If a line of the data below holds the word "above", list it.

(EXERCISE MATERIALS Opens)

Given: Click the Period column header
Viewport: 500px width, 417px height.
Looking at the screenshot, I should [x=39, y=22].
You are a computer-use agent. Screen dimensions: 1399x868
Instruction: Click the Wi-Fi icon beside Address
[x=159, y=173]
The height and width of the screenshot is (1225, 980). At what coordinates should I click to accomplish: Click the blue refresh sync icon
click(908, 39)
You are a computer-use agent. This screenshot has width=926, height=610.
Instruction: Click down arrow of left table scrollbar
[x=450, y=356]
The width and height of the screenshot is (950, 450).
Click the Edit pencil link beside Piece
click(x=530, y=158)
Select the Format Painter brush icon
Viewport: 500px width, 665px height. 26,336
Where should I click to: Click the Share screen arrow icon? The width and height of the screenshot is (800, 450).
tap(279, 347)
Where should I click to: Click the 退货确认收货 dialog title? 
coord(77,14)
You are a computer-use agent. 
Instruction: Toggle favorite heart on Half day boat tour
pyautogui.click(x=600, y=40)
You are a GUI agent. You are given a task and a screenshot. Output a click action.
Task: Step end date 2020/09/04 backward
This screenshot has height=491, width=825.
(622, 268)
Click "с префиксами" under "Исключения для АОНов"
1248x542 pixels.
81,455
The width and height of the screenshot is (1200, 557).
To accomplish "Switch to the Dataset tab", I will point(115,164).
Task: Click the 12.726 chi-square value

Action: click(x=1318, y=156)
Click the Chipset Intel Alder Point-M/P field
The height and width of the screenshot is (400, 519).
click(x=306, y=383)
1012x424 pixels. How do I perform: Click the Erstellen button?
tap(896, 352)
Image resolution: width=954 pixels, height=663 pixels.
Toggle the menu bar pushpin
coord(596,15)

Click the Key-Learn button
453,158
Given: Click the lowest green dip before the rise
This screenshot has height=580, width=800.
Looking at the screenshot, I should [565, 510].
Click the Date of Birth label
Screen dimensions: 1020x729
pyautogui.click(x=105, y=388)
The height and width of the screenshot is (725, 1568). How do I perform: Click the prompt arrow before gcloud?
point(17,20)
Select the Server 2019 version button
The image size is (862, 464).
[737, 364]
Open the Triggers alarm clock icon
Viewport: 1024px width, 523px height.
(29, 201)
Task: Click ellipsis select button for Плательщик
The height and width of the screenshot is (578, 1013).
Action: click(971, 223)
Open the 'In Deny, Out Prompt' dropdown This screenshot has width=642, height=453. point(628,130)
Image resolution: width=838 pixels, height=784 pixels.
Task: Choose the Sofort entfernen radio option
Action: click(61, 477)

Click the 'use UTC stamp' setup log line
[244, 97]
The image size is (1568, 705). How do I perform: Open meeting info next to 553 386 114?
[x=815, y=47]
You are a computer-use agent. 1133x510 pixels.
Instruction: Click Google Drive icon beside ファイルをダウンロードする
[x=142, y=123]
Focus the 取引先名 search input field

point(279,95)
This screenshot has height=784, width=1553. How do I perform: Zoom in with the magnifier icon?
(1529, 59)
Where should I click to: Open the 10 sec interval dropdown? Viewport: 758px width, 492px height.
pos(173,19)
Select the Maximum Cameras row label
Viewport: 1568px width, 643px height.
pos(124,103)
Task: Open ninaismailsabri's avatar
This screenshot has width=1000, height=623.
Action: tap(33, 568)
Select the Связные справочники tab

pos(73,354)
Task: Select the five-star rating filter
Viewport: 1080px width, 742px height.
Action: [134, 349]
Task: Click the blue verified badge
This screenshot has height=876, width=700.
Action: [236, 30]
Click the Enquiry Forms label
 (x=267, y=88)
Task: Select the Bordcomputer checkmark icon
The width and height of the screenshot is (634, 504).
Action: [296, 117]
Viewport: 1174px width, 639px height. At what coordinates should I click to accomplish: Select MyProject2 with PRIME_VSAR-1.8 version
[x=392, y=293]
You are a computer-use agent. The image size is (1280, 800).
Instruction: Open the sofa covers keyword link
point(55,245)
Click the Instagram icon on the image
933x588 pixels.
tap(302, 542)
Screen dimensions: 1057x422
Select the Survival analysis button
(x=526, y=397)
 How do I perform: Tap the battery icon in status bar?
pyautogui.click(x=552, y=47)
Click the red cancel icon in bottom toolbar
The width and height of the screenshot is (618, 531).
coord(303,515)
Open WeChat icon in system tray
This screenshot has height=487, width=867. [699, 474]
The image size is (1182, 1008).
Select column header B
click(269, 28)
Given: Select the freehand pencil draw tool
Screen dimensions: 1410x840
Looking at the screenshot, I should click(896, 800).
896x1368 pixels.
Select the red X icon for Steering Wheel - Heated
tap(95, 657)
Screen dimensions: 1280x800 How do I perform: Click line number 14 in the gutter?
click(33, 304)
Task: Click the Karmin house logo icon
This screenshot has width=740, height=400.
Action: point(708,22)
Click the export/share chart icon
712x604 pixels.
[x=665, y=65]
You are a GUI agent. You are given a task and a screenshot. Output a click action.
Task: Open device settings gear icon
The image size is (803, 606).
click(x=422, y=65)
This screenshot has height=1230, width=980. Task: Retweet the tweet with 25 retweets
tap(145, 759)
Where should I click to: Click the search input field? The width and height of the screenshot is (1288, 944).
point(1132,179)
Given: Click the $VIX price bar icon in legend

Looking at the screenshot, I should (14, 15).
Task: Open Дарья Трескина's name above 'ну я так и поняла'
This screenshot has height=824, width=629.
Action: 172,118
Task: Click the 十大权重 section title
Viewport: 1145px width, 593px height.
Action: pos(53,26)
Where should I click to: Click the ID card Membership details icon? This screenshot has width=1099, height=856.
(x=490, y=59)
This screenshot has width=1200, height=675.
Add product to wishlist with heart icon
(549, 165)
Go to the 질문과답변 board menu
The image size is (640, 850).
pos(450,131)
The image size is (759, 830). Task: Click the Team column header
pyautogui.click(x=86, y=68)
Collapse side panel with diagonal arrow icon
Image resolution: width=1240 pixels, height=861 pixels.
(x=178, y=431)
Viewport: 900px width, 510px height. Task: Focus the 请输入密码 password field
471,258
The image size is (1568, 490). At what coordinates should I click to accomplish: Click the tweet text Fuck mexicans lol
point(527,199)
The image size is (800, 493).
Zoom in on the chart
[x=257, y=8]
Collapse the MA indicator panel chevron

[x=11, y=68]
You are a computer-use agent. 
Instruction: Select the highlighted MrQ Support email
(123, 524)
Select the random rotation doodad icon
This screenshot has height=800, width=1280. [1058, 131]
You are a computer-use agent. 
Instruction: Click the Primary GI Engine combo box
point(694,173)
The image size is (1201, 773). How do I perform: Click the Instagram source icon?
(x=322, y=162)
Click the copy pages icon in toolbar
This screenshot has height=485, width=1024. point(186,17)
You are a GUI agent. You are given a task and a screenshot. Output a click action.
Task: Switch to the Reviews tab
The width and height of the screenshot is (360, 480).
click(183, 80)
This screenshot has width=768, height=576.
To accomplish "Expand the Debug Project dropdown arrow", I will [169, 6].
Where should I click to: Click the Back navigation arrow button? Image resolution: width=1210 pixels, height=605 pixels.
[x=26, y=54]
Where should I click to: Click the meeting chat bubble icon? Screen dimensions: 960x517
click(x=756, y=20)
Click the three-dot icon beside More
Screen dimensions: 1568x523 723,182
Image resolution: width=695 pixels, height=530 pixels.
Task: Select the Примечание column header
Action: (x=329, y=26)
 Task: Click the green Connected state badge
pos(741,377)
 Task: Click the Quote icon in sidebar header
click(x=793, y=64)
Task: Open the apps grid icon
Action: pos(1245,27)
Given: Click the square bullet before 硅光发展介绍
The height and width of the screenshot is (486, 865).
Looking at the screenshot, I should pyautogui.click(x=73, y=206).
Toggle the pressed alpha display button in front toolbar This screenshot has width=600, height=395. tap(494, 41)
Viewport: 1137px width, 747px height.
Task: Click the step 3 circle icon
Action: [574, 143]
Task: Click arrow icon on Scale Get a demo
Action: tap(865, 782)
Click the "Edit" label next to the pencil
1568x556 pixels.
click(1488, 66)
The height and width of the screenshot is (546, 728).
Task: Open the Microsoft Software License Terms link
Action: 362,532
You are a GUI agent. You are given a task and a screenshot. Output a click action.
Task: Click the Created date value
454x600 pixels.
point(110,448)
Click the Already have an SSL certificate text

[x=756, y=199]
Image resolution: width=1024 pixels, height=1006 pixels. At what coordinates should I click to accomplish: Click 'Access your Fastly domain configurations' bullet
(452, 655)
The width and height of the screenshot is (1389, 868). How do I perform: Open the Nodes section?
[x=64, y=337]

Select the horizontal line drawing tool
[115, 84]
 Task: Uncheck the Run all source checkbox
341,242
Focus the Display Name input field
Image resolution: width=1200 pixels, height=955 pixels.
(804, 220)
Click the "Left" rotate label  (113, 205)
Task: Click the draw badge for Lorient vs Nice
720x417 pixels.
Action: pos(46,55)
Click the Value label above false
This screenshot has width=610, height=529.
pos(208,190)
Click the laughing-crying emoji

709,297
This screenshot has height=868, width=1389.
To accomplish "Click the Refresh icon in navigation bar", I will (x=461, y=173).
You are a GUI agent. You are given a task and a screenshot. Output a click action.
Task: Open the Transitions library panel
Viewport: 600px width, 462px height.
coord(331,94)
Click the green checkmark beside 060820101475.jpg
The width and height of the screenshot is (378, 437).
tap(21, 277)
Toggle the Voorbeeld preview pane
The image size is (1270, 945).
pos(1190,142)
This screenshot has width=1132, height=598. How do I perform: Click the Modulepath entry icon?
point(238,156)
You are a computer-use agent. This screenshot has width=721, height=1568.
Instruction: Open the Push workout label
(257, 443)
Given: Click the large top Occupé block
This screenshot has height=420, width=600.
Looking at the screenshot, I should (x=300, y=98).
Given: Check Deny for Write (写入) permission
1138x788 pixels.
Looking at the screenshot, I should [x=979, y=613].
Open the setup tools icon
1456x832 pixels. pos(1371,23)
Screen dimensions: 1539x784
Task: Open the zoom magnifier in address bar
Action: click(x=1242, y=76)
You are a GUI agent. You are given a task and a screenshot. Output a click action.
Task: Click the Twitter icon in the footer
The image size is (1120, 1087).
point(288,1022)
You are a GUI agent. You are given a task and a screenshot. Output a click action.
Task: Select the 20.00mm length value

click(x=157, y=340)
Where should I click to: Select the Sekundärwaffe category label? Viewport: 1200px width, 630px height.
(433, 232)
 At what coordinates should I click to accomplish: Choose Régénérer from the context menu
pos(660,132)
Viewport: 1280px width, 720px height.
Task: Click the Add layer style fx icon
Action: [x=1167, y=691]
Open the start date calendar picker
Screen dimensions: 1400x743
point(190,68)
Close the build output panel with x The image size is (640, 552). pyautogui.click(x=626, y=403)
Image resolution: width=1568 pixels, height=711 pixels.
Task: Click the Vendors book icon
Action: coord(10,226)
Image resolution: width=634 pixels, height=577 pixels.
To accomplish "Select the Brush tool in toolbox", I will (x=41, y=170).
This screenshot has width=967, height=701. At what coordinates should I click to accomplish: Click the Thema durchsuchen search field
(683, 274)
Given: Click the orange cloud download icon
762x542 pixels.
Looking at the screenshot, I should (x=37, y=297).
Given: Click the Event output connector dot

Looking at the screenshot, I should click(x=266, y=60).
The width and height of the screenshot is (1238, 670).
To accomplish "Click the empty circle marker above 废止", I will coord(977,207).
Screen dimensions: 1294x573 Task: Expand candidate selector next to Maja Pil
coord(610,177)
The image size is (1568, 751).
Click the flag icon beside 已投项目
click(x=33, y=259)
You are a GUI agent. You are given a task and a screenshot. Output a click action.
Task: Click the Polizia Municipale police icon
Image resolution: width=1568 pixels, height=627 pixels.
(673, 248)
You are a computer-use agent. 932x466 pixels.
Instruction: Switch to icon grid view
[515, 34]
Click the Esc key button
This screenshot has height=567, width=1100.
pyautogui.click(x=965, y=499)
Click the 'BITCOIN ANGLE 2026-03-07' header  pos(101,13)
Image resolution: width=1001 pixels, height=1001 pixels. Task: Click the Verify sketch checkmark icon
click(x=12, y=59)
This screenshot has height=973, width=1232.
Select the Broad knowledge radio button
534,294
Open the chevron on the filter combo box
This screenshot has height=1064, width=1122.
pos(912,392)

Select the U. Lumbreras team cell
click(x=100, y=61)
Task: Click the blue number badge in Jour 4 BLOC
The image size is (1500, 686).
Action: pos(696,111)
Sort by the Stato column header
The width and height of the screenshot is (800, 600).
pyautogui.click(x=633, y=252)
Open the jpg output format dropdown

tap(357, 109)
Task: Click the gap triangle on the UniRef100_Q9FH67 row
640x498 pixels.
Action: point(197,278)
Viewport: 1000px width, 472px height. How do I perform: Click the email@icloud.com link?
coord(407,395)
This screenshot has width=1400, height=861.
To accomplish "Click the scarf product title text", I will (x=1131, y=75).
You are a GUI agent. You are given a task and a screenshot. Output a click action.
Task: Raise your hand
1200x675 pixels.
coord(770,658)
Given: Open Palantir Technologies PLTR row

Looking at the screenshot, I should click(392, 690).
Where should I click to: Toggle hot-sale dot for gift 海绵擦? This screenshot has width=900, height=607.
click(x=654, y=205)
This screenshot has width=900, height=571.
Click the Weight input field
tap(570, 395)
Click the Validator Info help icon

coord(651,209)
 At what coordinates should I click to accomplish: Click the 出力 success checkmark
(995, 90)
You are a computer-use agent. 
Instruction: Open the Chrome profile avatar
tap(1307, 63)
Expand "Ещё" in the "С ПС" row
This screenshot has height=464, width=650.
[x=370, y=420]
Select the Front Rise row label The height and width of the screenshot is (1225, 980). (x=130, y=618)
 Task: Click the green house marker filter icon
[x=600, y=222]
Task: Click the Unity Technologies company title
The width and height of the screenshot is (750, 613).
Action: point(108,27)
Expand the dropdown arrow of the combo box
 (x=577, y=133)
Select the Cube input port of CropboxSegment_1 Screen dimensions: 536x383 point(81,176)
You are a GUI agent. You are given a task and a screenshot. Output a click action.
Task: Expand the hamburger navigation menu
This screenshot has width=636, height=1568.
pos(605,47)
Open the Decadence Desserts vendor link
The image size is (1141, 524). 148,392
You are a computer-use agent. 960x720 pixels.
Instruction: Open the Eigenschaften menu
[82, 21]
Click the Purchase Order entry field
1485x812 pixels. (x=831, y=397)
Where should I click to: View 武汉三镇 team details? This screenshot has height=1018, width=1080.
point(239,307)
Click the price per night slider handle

(EXERCISE MATERIALS Closes)

→ **EXERCISE SOLUTION**:
Task: Open Дарья Трескина's name above 'ну я так и поняла'
Click the Value label above false
To accomplish "Click the empty circle marker above 废止", I will coord(977,207).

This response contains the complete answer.